* ACTIVITY: From the line containing "This screenshot has width=848, height=398." to the end of the data, retype every line exactly and nothing else. Drop the pictures.

* Pixel coordinate grounding data:
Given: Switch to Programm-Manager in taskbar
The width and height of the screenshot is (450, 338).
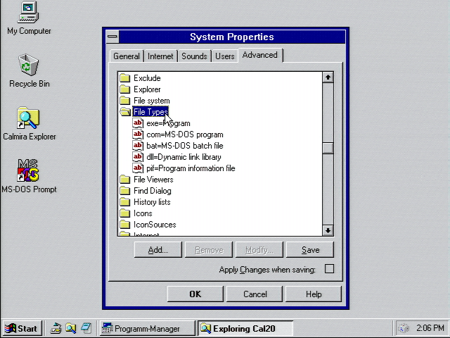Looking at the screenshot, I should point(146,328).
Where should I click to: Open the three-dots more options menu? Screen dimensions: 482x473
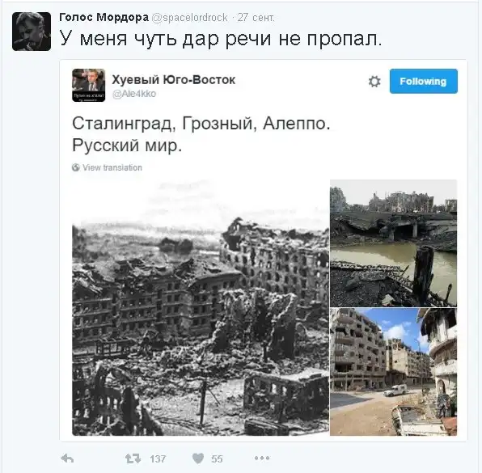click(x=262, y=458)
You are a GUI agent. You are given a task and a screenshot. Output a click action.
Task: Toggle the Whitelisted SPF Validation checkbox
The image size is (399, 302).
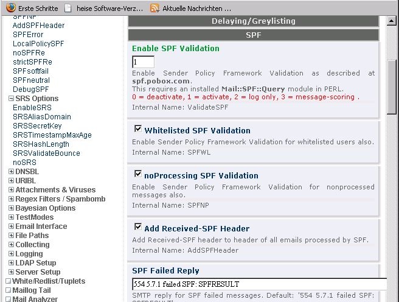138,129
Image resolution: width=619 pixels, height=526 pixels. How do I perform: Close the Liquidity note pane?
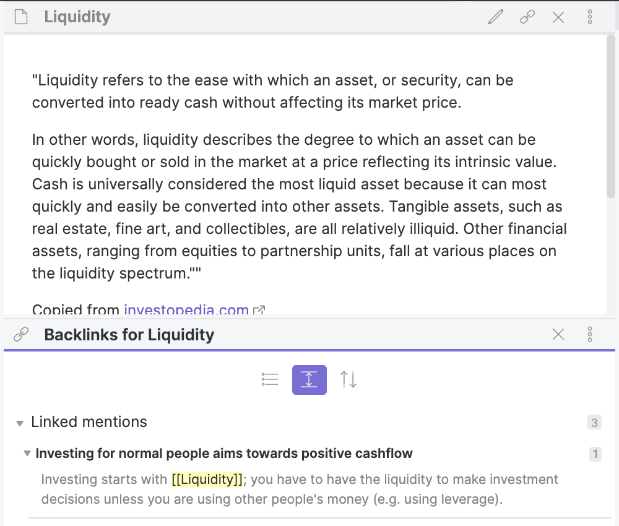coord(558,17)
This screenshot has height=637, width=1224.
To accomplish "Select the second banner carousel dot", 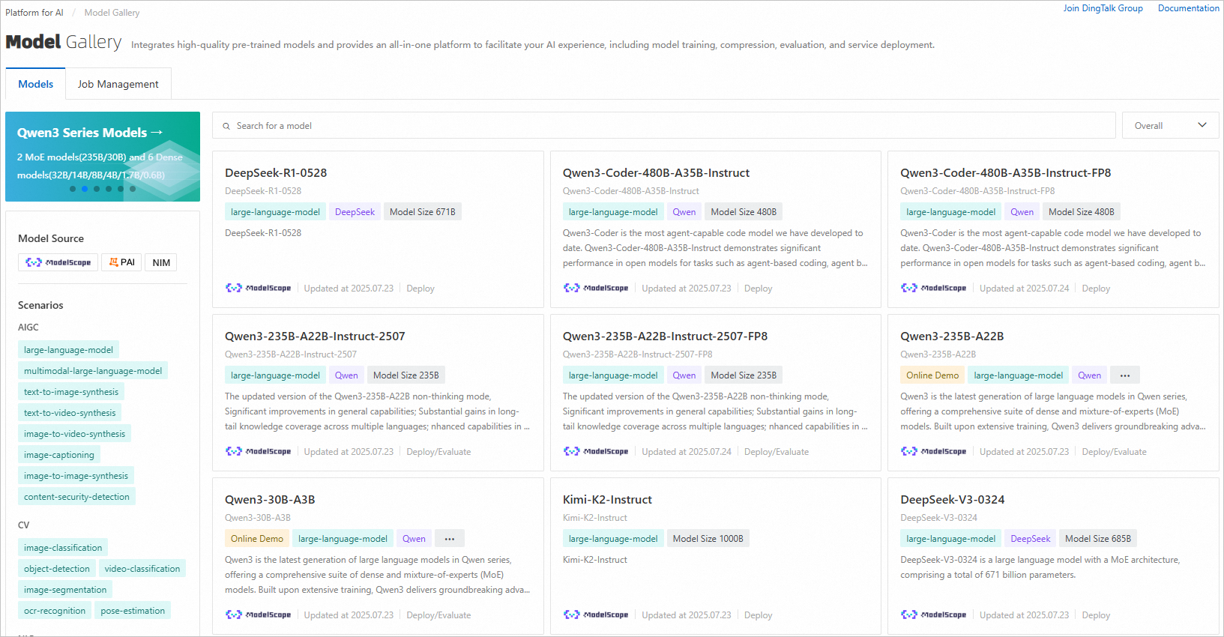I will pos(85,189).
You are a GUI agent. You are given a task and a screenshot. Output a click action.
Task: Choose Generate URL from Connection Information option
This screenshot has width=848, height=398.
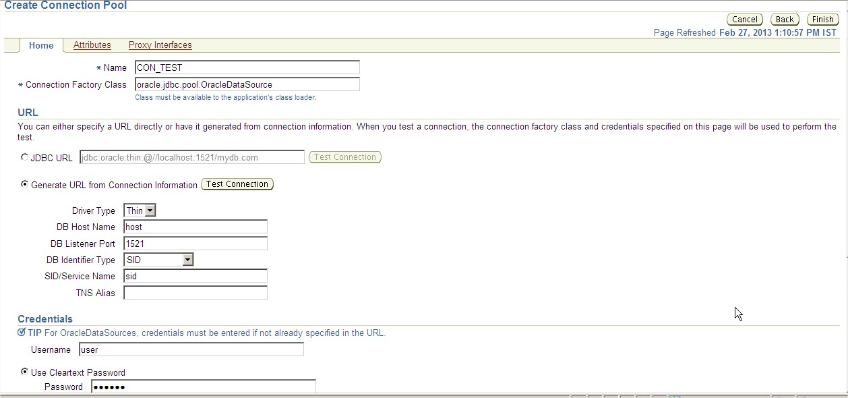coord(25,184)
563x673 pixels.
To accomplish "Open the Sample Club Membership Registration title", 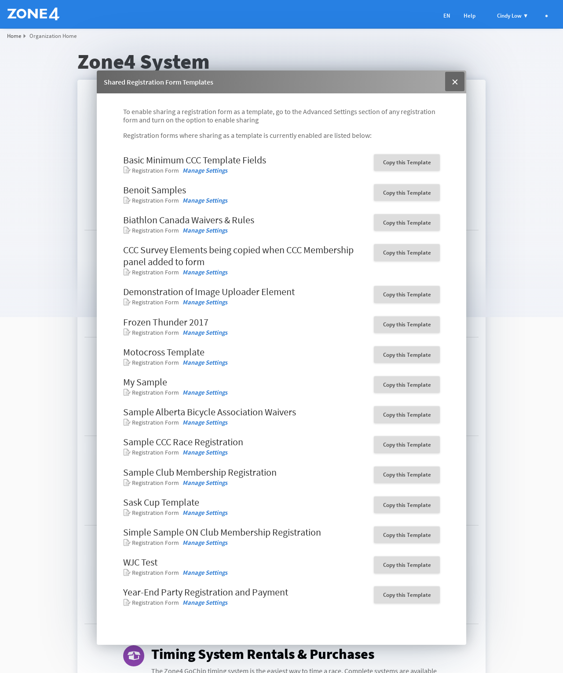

* EXPECTED OUTPUT:
This screenshot has width=848, height=398.
coord(25,184)
563x673 pixels.
To accomplish "Open the Sample Club Membership Registration title", 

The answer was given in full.